Among the entries that follow, the required portion opens with the line containing "Where should I click to: Open" and closes with the line containing "Task: Tap the second filled signal dot". Give that portion again exactly, and nothing else.

=== PROVIDED INFORMATION ===

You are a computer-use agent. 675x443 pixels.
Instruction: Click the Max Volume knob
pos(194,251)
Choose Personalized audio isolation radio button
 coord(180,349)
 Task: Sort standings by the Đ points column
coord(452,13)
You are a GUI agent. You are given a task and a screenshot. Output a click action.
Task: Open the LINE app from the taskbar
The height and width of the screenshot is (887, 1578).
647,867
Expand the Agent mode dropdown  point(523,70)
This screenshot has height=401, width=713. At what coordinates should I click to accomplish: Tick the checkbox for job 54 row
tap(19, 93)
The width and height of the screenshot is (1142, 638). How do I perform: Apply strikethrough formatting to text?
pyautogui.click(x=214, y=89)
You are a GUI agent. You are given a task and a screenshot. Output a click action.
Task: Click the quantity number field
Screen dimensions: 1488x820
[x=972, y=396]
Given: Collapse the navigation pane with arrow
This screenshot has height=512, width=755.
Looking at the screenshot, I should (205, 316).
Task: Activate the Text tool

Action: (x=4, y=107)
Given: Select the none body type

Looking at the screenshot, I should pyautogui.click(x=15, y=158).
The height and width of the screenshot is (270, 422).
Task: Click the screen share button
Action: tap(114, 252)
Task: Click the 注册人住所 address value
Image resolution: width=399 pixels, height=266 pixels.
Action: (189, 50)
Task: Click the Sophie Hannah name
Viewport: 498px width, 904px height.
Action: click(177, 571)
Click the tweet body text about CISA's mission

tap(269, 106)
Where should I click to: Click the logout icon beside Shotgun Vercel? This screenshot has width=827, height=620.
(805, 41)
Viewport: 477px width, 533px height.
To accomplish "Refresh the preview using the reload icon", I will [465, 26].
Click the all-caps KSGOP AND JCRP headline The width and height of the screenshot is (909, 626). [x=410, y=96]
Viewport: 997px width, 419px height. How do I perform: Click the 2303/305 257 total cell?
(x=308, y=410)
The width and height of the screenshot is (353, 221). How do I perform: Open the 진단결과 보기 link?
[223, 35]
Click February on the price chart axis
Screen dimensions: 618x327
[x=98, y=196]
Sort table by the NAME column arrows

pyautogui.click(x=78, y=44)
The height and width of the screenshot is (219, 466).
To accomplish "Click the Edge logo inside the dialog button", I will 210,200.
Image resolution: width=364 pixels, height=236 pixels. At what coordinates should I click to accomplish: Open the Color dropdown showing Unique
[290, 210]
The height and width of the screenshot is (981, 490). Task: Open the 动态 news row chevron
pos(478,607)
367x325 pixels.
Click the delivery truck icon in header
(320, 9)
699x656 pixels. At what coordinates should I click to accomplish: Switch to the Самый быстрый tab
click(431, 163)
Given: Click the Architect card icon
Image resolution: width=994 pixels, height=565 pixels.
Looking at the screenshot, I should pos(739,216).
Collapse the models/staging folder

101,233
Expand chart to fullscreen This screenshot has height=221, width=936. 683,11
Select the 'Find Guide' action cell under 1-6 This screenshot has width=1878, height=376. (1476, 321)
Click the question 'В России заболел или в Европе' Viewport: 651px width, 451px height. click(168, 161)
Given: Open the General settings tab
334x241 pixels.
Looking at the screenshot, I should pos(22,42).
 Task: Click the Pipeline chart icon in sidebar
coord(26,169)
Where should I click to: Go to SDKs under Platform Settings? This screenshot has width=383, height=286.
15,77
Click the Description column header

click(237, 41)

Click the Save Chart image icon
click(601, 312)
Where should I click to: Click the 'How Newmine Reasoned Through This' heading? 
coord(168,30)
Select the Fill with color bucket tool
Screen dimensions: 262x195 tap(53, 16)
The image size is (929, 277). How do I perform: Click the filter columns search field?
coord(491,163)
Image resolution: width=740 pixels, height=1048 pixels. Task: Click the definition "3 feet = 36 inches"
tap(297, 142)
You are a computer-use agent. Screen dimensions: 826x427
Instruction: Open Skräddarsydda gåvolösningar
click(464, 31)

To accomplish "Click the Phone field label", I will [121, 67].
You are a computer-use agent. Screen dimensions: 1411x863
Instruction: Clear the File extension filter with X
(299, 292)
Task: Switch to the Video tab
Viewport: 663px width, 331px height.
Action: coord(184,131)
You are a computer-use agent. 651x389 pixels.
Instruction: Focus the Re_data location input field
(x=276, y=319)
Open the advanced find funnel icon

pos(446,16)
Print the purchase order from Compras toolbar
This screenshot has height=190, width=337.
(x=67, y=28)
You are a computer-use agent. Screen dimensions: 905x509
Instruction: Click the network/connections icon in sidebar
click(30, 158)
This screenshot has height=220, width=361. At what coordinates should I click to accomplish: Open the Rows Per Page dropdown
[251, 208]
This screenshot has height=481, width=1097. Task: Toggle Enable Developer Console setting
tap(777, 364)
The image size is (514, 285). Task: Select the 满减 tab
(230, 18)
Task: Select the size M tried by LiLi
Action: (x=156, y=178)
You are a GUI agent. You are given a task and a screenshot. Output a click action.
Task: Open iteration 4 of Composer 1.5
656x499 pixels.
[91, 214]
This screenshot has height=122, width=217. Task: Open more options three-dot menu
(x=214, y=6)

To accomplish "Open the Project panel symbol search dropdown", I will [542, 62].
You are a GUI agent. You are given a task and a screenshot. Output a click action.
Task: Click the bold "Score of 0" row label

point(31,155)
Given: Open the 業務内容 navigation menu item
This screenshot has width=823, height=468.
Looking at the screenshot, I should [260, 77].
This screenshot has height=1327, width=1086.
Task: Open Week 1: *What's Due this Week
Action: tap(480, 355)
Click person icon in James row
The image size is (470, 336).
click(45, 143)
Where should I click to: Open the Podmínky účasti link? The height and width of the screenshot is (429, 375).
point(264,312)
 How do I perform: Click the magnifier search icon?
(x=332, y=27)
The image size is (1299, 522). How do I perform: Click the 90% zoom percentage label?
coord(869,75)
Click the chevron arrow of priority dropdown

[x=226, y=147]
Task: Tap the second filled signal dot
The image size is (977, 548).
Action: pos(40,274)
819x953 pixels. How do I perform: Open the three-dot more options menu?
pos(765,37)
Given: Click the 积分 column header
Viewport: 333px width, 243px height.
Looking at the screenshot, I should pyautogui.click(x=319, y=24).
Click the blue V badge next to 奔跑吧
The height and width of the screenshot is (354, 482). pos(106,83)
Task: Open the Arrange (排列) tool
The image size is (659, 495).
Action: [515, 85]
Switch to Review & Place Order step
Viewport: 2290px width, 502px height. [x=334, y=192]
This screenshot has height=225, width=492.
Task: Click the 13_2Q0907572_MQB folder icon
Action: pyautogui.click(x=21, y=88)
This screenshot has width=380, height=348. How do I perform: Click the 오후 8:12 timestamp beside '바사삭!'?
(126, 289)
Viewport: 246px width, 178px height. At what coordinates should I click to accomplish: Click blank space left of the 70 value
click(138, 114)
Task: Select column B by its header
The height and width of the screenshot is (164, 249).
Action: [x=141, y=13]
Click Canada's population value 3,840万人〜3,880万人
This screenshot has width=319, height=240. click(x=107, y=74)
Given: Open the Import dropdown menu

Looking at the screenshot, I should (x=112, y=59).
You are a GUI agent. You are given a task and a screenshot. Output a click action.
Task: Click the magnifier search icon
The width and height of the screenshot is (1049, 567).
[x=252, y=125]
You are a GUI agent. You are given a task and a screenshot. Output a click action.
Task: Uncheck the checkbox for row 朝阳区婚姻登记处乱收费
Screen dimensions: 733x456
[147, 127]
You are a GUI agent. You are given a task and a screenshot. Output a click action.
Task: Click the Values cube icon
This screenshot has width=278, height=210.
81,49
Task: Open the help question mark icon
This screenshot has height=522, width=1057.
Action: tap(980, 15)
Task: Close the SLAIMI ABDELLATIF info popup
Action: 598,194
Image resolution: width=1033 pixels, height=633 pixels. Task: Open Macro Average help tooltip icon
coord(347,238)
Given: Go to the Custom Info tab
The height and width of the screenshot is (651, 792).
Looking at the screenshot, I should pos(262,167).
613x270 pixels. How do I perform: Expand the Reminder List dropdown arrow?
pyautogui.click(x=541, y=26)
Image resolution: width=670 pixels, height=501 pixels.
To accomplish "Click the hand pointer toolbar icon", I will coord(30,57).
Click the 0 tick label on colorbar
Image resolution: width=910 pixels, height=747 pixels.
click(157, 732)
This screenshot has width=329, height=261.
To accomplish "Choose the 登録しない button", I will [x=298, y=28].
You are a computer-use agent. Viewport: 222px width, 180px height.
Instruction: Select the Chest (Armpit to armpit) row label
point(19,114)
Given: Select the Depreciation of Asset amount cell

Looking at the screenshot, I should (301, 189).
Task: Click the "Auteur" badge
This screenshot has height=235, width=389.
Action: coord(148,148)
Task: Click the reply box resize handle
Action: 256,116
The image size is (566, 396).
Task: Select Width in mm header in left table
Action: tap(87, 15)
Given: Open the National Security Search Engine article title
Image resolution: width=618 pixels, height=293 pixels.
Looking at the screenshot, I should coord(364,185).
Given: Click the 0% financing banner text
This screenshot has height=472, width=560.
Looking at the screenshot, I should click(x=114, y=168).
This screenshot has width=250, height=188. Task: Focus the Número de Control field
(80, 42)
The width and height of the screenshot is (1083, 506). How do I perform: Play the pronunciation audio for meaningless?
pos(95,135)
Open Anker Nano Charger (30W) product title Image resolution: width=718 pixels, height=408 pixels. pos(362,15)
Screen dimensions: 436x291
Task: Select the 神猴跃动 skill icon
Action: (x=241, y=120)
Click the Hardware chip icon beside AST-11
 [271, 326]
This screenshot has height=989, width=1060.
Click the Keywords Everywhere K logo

===

▶ [SOLUTION FOR THIS TASK]
Where should I click to: Open the Podmínky účasti link? The height and width of the screenshot is (429, 375).
point(264,312)
 How do I perform: Click the magnifier search icon?
(x=332, y=27)
The image size is (1299, 522). How do I perform: Click the 90% zoom percentage label?
coord(869,75)
Click the chevron arrow of priority dropdown

[x=226, y=147]
Task: Tap the second filled signal dot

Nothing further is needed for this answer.